(Exercise inputs)
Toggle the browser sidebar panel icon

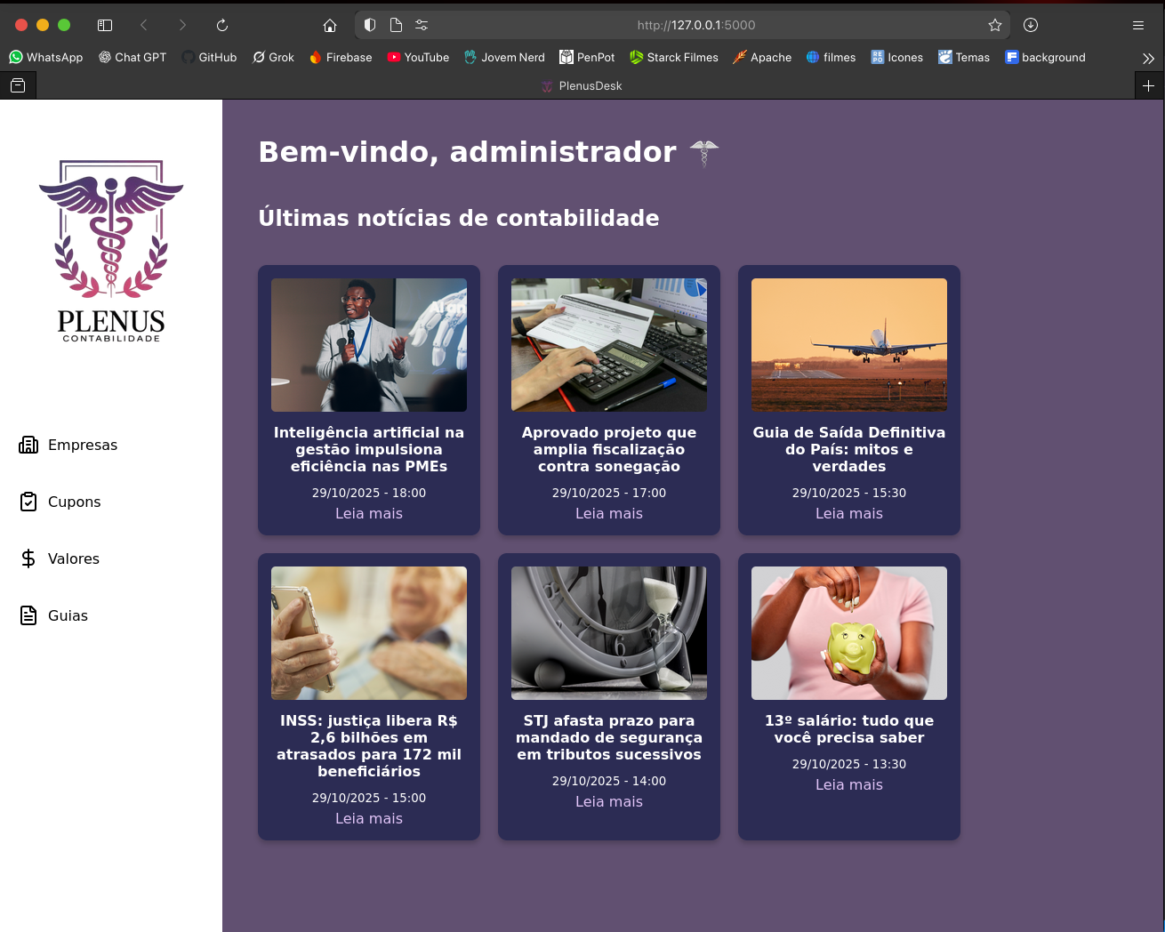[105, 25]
...
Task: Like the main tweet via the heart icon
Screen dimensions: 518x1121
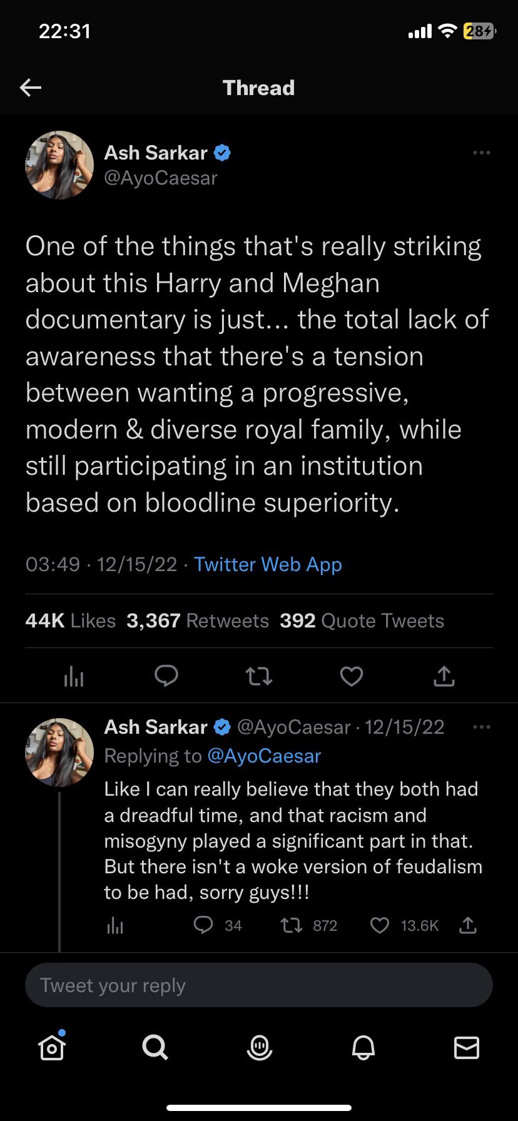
==
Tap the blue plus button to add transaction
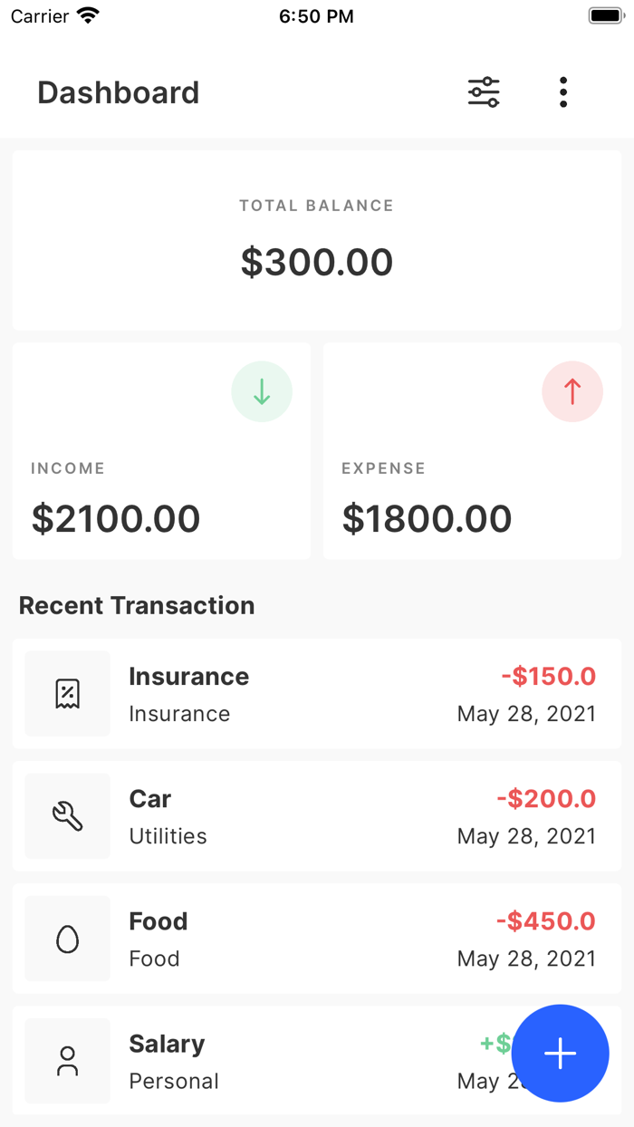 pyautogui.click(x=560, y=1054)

(What to produce) From the entries above, write out only the lines starting at the line that holds "Task: Like the main tweet via the heart icon" and ending at the line that holds "Screen dimensions: 518x1121", keeping both and matching them exactly.

(Exercise answer)
Task: Like the main tweet via the heart icon
Screen dimensions: 518x1121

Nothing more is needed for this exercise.